- Given instruction A: According to the album description, which band backs Booker T. Jones on The Road from Memphis?

** BEGIN Reading text **

Studio album by Booker T. Jones
- Released: May 10, 2011
- Recorded: MSR Studios, New York City
- Length: 41:09
- Label: ANTI-Records
- Producer: Booker T. Jones, Rob Schnapf, Ahmir Thompson

Booker T. Jones chronology
| Home Grown (2009) | The Road from Memphis (2011) | Sound the Alarm (2013) |

= The Road from Memphis =

The Road from Memphis is the ninth studio album by Booker T. Jones, released in May 2011 through the record label ANTI. On the album, Booker T. is backed by hip–hop band the Roots. The album reached a peak position of number 85 on the Billboard 200 and received a Grammy Award for Best Pop Instrumental Album. Mojo placed the album at number 42 on its list of "Top 50 albums of 2011."

** END Reading text **

- Given instruction B: Update the listing lines starting at the line that contains "車選び.com (834, 239)" and ending at the end of the listing. Replace "お問合せ" with "お問い合わせ", keep all else unchanged, and leave the pictures out of your answer.

** BEGIN Data extract **

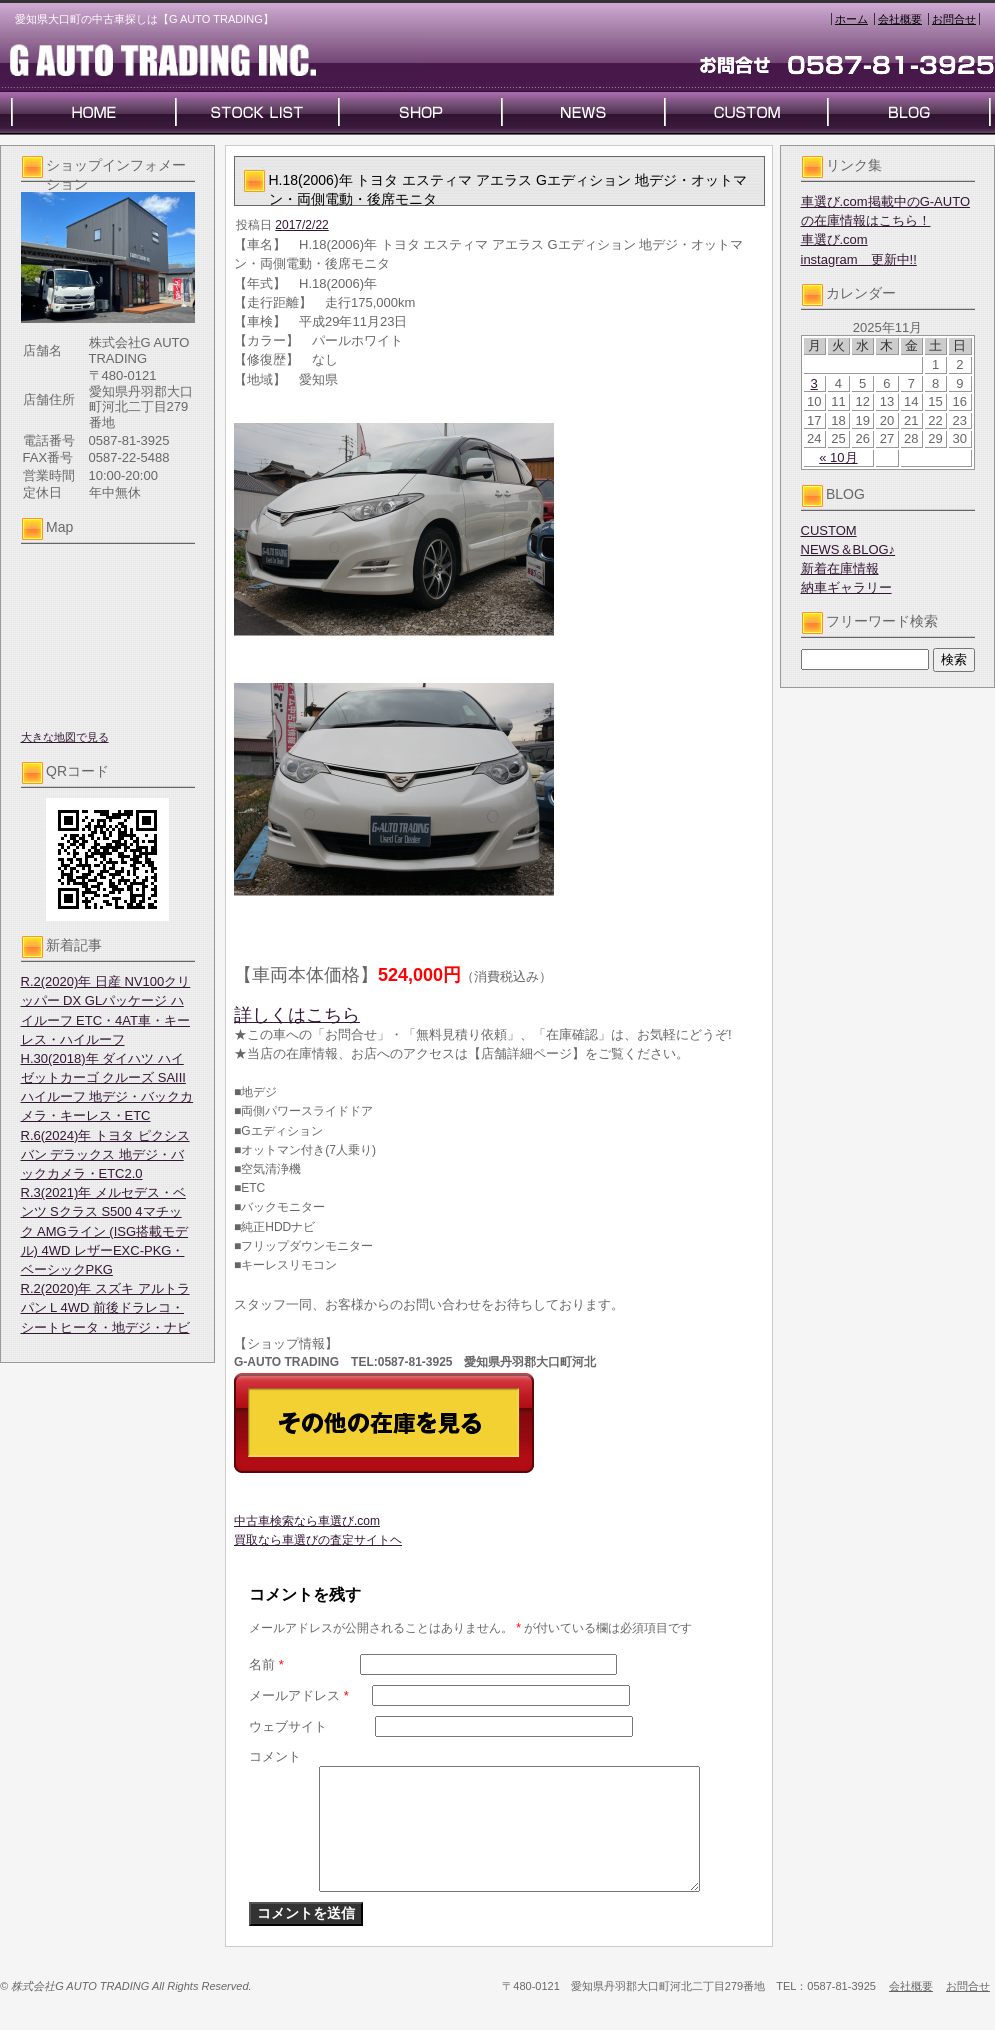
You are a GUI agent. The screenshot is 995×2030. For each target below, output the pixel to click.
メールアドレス (299, 1695)
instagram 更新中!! (859, 259)
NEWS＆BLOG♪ (848, 549)
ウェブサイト (288, 1726)
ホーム (851, 19)
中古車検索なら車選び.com (307, 1521)
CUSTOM (829, 530)
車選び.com (834, 239)
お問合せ (954, 19)
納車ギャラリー (846, 587)
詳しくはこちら (297, 1015)
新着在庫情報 (840, 568)
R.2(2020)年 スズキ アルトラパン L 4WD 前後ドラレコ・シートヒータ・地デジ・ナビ (105, 1307)
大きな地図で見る (65, 737)
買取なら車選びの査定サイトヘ (318, 1540)
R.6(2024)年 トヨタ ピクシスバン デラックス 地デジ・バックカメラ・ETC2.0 (105, 1154)
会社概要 (900, 19)
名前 (266, 1664)
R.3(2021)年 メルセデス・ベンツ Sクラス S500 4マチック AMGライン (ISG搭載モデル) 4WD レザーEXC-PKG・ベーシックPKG (105, 1231)
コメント (275, 1756)
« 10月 (838, 457)
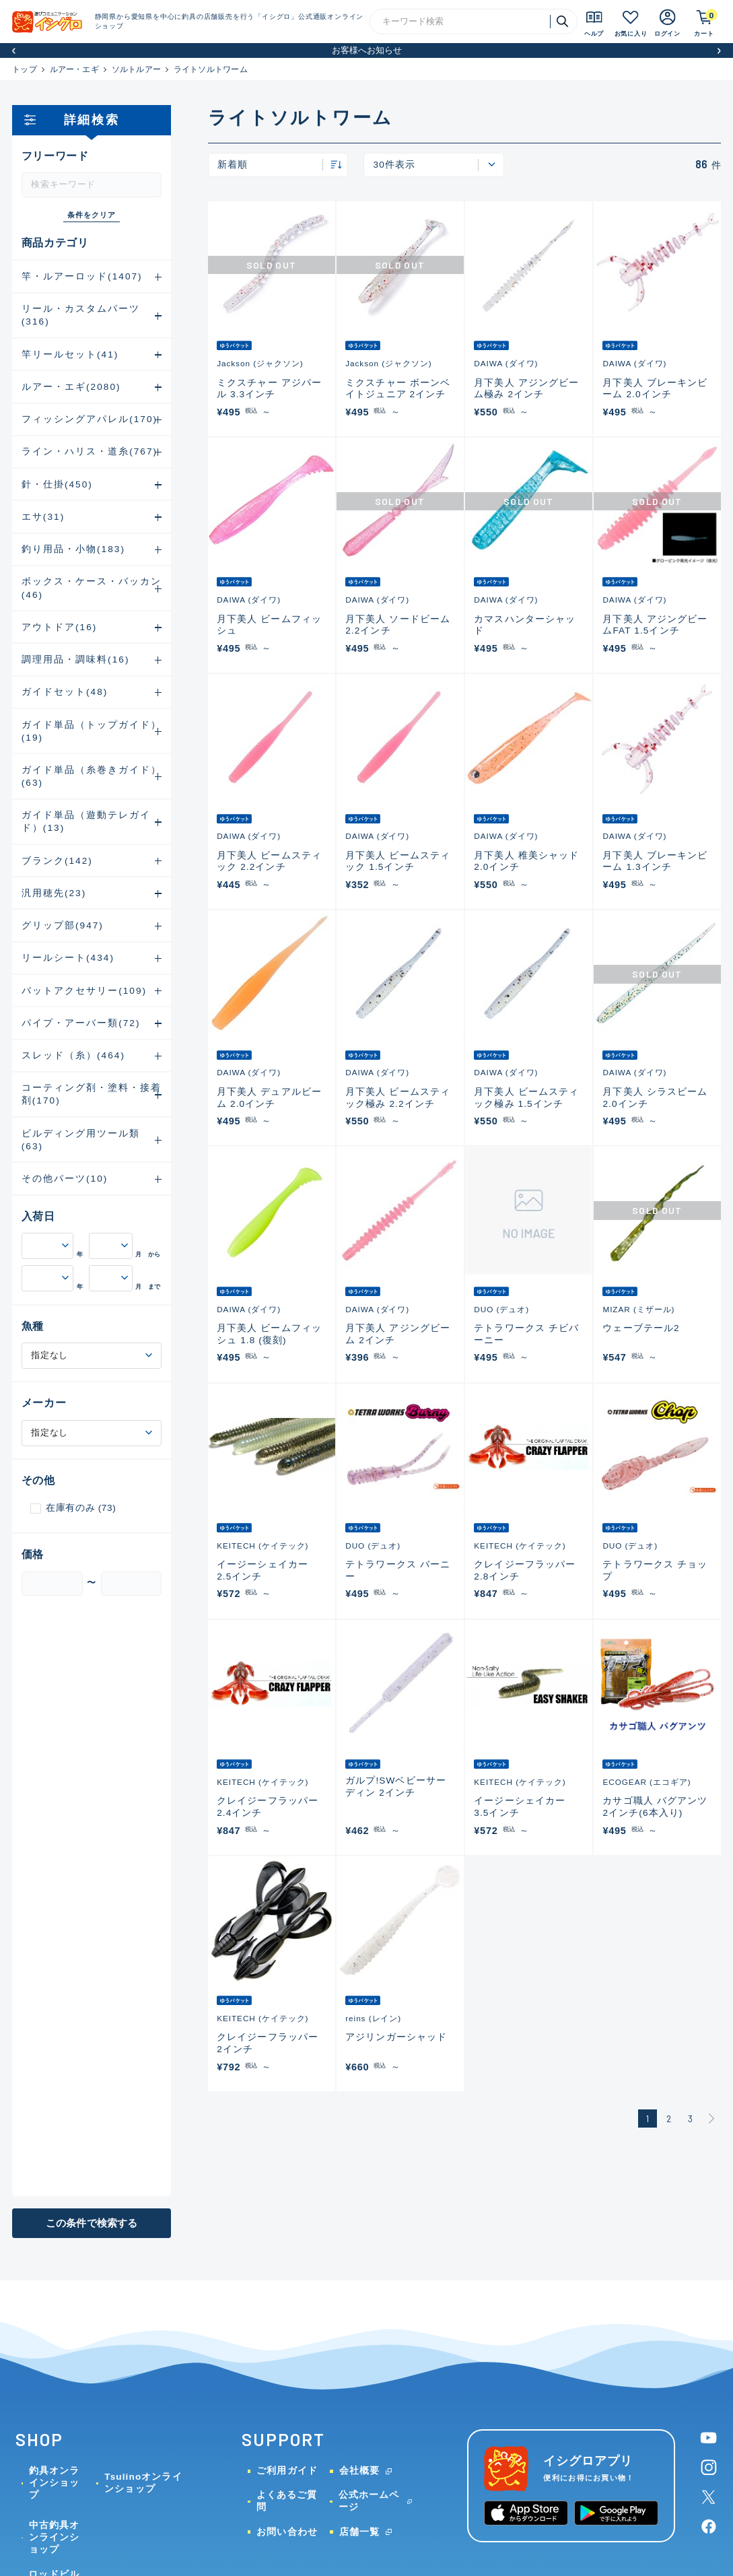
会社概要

** END Data extract **

- Written reply A: The hip-hop band the Roots.

- Written reply B:
車選び.com (834, 239)
お問い合わせ (954, 19)
納車ギャラリー (846, 587)
詳しくはこちら (297, 1015)
新着在庫情報 (840, 568)
R.2(2020)年 スズキ アルトラパン L 4WD 前後ドラレコ・シートヒータ・地デジ・ナビ (105, 1307)
大きな地図で見る (65, 737)
買取なら車選びの査定サイトヘ (318, 1540)
R.6(2024)年 トヨタ ピクシスバン デラックス 地デジ・バックカメラ・ETC2.0 (105, 1154)
会社概要 (900, 19)
名前 (266, 1664)
R.3(2021)年 メルセデス・ベンツ Sクラス S500 4マチック AMGライン (ISG搭載モデル) 4WD レザーEXC-PKG・ベーシックPKG (105, 1231)
コメント (275, 1756)
« 10月 (838, 457)
会社概要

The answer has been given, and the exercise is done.